Catalytic supports made of carbon have many advantages, such as high coking resistance, tailorable pore and surface structures, and ease of recycling of waste catalysts. Moreover, they do not require pre-reduction. In this study, ash-free coal (AFC) was obtained by the thermal extraction of carbonaceous components from raw coal and its performance as a carbon catalytic support was compared with that of well-known activated carbon (AC). Nickel was dispersed on the carbon supports and the resulting catalysts were applied to the steam reforming of toluene (SRT), a model compound of biomass tar. Interestingly, nickel catalysts dispersed on AFC, which has a very small surface area (${\sim}0.13m^2/g$), showed higher activity than those dispersed on AC, which has a large surface area ($1,173A/cm^2$). X-ray diffraction (XRD) analysis showed that the particle size of nickel deposited on AFC was smaller than that deposited on AC, with the average values on AFC ${\approx}11nm$ and on AC ${\approx}23nm$. This proved that heteroatomic functional groups in AFC, such as carboxyls, can provide ion-exchange or adsorption sites for the nano-scale dispersion of nickel.

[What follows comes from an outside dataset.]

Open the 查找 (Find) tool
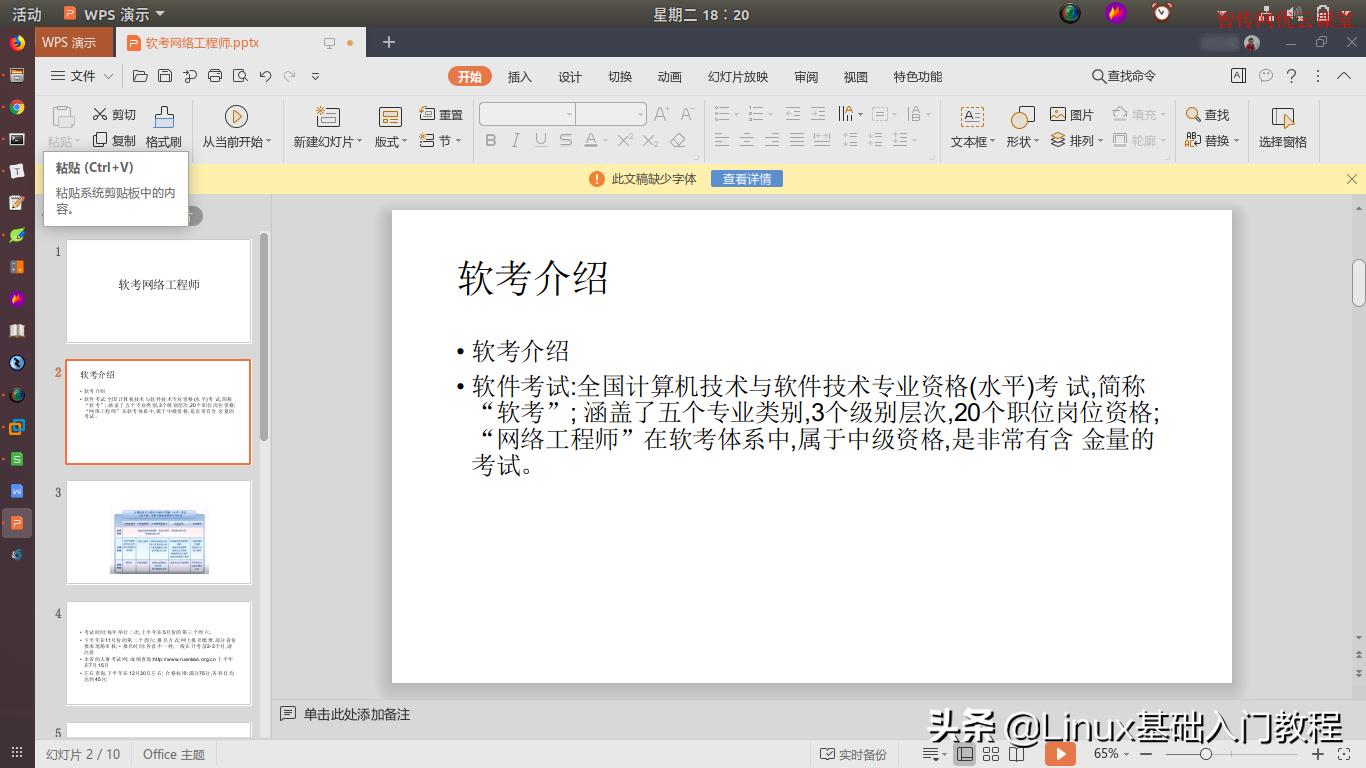1366x768 pixels. 1209,114
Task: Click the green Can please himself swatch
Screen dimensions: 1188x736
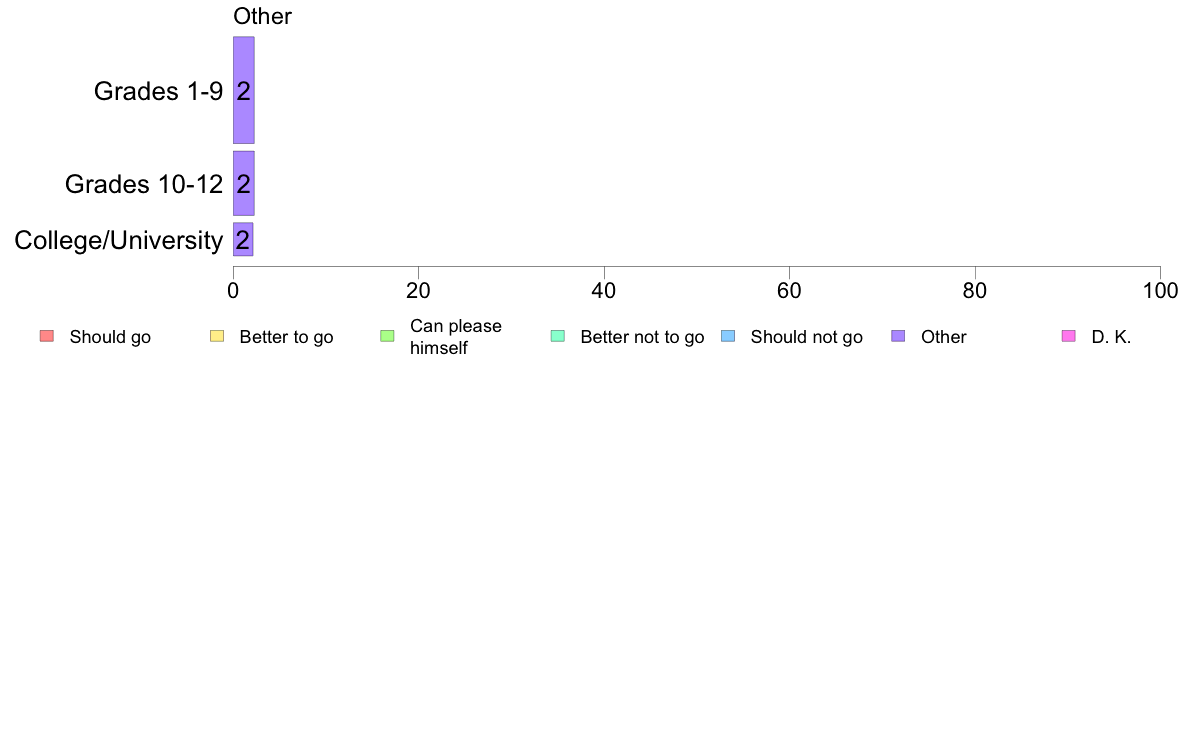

In addition, the pore structure, surface morphology, chemical composition, and chemical state of the prepared catalysts were analyzed using Brunauer-Emmett-Taylor (BET) analysis, transmission electron microscopy (TEM), scanning electron microscopy (SEM), x-ray diffraction (XRD), Fourier-transform infrared (FT-IR) spectroscopy, and temperature-programmed reduction (TPR).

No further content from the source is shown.